» **WAS ZU TUN IST**
**a.** Beantworte anhand des Textes über die Philippinen die folgenden Fragen:
(i) Seit welchem Datum ist Ferdinand Marcos Jr. amtierender Präsident?
(ii) Mit welchem Staatspräsidenten führte Marcos Jr. ein Telefonat?
(iii) In welcher Stadt hielt Marcos Jr. im September 2022 seine erste Rede vor der Generalversammlung der Vereinten Nationen?
**b.** Übersetze aus dem Text über die Philippinen den Satz „Schon im Wahlkampf hatte Marcos Jr. die wichtige Rolle beider Staaten betont.“ ins Englische.
**c.** Gib den Text über die Philippinen wortgetreu wieder, von "Philippinen – Seit" bis einschließlich "Philippinen seitdem verändert?".

» **ANGEZEIGTER TEXT**
-.-.-
Philippinen – Seit dem 30. Juni 2022 ist Ferdinand Marcos Jr. amtierender Präsident. Wie haben sich die internationalen und wirtschaftlichen Beziehungen der Philippinen seitdem verändert?
Angesichts der verschärften Rivalität zwischen den USA und China und den Spannungen zwischen China und Taiwan bekräftigte Ferdinand Marcos Jr. in den ersten Monaten seiner Präsidentschaft erste außenpolitische Standpunkte. Die gemeinsame Allianz mit den USA wurde nach den schwierigen bilateralen Verhältnissen während der Regierung Dutertes gekittet. Schon im Wahlkampf hatte Marcos Jr. die wichtige Rolle beider Staaten betont. Gemeinsam mit Chinas Staatspräsident Xi Jinping erklärte Marcos Jr. nach einem Telefonat, bei den bilateralen Beziehungen “einen Gang höher zu schalten“. Während seiner ersten Rede vor der Generalversammlung der Vereinten Nationen in New York im September 2022 beteuerte Marcos Jr., dass “die Philippinen weiterhin ein Freund aller und ein Feind von niemandem sein werden“.
-.-.-
» **Unbearbeitete Datensätze**
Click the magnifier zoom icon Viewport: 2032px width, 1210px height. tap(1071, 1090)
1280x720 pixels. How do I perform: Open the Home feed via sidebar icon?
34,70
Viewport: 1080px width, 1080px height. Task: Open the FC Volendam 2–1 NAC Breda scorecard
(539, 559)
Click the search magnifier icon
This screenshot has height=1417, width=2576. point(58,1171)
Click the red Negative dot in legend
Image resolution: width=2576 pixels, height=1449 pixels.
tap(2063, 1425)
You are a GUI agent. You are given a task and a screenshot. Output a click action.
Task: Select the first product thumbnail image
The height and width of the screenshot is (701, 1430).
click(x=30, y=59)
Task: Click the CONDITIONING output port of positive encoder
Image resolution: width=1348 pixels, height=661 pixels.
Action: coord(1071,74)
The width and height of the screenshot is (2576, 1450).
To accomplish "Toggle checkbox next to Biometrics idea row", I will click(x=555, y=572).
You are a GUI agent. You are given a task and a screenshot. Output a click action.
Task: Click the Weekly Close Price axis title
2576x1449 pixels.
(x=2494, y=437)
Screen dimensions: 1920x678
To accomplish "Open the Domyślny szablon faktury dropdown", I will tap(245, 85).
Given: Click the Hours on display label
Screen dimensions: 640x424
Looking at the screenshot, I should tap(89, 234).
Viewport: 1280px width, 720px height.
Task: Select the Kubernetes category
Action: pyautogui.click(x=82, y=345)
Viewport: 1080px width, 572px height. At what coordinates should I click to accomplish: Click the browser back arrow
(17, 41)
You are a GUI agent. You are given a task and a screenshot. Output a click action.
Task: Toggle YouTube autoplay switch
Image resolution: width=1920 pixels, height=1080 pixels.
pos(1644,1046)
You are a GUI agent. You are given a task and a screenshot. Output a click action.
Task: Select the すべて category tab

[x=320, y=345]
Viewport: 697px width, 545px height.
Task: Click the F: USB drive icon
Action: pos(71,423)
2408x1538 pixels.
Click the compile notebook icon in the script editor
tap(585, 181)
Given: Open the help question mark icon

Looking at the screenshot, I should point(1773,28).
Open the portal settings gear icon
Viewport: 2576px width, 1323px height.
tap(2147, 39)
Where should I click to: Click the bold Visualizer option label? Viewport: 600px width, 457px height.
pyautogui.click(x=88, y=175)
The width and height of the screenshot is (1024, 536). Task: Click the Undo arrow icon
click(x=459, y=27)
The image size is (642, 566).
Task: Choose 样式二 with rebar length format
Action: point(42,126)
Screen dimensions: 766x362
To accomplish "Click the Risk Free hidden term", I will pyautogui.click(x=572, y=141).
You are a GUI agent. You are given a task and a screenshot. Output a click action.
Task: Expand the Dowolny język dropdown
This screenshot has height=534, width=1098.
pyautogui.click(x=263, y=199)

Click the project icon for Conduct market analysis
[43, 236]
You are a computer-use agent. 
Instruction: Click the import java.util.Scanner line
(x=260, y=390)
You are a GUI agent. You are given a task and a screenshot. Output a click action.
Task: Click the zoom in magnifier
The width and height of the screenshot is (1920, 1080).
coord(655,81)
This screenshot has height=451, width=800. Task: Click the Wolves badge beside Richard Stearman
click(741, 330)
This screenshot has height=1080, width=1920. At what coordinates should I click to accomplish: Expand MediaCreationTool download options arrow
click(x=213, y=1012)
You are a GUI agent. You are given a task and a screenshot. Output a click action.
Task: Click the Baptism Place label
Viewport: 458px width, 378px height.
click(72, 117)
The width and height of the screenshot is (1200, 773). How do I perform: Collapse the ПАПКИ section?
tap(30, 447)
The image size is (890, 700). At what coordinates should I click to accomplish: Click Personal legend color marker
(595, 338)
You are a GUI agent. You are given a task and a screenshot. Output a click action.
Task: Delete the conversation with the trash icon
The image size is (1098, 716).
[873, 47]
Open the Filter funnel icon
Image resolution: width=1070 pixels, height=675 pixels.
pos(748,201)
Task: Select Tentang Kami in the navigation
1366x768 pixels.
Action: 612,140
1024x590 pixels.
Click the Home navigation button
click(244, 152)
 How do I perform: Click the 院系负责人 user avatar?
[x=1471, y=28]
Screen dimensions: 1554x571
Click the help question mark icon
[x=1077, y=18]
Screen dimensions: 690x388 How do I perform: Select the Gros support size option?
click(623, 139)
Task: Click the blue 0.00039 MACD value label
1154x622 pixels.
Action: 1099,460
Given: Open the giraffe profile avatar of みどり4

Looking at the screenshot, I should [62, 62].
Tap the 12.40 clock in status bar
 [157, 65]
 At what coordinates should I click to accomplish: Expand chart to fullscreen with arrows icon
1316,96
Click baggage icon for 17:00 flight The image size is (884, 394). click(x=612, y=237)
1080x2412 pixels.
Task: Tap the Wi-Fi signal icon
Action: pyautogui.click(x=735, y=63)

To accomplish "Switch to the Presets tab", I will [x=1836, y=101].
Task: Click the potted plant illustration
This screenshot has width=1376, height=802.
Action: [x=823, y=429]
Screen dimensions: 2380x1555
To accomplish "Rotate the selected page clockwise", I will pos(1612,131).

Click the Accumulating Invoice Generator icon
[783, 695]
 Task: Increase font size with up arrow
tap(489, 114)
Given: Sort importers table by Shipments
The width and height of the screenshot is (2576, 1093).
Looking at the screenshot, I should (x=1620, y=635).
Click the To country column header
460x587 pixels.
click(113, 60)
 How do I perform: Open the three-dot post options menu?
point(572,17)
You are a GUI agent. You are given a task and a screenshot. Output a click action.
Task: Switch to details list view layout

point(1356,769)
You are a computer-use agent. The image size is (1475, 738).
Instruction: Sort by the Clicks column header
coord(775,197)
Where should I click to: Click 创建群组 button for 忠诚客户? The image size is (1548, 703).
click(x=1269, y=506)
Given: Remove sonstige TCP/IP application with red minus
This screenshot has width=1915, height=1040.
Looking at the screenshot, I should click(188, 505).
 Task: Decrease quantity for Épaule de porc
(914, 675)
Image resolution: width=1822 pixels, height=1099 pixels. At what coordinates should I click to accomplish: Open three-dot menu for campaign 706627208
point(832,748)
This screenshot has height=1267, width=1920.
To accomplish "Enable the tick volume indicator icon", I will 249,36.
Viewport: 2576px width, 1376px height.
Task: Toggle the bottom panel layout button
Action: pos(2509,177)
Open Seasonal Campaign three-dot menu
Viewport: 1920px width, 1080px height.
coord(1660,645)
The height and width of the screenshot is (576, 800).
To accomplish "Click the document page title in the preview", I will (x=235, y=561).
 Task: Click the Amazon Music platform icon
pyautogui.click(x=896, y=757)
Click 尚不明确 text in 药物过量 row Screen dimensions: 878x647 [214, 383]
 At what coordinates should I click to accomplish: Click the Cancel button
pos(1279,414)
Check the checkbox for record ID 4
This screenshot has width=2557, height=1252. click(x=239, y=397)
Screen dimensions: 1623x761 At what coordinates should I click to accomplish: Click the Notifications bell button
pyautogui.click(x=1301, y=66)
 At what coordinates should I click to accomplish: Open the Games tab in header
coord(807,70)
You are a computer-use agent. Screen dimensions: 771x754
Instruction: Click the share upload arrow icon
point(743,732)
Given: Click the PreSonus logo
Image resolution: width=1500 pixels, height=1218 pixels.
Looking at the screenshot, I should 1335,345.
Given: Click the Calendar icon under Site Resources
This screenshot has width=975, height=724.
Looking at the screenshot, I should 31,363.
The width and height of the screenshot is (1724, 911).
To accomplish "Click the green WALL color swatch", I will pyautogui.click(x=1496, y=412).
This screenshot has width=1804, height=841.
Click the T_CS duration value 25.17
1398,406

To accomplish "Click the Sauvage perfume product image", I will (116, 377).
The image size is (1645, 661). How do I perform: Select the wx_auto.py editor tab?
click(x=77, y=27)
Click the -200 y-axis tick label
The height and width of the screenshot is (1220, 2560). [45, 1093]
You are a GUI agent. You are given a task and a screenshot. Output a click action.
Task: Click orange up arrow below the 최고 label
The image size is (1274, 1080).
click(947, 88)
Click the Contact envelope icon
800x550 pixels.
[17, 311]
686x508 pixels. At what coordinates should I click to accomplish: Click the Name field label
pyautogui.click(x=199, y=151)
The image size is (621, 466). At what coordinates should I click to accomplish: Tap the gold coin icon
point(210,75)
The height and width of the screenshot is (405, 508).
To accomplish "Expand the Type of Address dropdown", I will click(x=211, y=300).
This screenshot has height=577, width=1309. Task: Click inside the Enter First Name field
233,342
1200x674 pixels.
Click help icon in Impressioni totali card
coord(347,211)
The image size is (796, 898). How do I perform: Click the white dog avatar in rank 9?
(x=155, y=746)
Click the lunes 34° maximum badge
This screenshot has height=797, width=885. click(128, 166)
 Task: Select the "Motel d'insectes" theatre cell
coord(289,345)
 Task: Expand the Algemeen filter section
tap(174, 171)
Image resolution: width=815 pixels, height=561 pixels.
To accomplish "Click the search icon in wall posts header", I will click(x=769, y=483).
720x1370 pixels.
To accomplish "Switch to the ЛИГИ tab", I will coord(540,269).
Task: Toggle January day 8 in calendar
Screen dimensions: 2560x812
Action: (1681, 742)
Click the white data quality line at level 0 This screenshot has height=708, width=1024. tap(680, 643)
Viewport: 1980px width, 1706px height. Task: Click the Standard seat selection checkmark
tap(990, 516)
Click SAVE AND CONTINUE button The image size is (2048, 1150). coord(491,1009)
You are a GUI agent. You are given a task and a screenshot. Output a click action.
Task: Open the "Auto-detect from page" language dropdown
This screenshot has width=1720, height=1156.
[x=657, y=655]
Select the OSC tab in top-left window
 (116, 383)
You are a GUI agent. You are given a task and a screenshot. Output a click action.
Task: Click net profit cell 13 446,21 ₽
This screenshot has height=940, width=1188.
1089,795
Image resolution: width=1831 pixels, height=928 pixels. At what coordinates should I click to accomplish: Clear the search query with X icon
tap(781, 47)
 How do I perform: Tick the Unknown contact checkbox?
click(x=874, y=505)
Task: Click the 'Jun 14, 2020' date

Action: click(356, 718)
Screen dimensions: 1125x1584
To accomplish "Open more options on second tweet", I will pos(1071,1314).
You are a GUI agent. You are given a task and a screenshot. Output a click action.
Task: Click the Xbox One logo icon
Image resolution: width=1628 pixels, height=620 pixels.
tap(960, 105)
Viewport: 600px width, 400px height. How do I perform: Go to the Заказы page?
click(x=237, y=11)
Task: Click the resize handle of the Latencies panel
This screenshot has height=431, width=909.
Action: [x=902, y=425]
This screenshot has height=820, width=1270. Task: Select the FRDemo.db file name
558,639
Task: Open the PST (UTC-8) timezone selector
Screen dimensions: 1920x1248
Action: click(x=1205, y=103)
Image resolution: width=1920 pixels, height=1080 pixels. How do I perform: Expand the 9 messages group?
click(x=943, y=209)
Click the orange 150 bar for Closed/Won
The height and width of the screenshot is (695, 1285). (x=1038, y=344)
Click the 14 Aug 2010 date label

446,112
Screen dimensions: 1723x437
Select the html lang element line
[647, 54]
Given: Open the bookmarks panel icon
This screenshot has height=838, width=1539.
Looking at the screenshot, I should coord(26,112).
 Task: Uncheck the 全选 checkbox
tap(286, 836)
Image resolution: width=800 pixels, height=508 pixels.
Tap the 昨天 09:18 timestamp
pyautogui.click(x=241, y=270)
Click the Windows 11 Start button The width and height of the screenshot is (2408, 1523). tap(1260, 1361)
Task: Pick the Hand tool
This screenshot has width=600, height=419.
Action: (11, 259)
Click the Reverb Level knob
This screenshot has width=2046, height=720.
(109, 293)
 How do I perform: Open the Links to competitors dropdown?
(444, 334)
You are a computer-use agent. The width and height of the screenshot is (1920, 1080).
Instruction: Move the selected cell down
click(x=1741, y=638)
-.-.-
» **ERGEBNISSE DER REIHENFOLGE**
**a.**
(i) Seit dem 30. Juni 2022.
(ii) Mit Chinas Staatspräsident Xi Jinping.
(iii) In New York.

**b.** Even during the election campaign, Marcos Jr. had emphasized the important role of both countries.

**c.**
Philippinen – Seit dem 30. Juni 2022 ist Ferdinand Marcos Jr. amtierender Präsident. Wie haben sich die internationalen und wirtschaftlichen Beziehungen der Philippinen seitdem verändert?